- STATED PROBLEM -
Tally the lines below that contain the string "Best", treating uppercase and lowercase as different, and reply with the number alone.

- Lines of data -
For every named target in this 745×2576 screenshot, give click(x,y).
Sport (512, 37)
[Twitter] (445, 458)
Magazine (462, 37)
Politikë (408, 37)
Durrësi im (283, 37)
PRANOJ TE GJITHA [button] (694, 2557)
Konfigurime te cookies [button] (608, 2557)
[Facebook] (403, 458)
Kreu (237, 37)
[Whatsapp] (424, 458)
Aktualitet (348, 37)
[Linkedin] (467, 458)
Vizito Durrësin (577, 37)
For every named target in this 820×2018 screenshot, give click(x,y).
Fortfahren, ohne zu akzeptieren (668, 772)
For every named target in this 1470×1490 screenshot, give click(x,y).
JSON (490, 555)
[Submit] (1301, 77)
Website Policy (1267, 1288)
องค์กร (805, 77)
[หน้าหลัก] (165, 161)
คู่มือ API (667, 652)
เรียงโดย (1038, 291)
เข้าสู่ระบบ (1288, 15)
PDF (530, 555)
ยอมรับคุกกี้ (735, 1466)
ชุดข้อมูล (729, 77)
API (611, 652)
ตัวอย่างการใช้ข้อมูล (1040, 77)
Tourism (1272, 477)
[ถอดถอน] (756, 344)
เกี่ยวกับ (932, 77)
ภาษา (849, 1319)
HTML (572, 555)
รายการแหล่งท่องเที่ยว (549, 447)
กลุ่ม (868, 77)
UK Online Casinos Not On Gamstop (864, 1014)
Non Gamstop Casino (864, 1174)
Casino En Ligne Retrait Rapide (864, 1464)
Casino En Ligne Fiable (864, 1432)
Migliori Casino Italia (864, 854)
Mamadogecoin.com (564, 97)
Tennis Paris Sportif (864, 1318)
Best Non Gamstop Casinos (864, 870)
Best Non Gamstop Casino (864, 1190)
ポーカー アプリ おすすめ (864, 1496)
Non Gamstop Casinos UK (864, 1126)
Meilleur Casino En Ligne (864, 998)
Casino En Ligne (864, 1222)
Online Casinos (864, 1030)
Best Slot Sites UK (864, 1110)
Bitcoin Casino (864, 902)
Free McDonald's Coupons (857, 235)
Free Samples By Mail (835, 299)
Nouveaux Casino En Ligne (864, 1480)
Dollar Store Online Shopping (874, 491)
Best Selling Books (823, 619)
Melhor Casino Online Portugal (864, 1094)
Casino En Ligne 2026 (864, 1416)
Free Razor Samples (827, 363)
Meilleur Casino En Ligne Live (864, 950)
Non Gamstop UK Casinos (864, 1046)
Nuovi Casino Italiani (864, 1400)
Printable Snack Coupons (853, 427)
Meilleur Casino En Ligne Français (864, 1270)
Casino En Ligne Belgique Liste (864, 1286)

- CORRECT RESULT -
4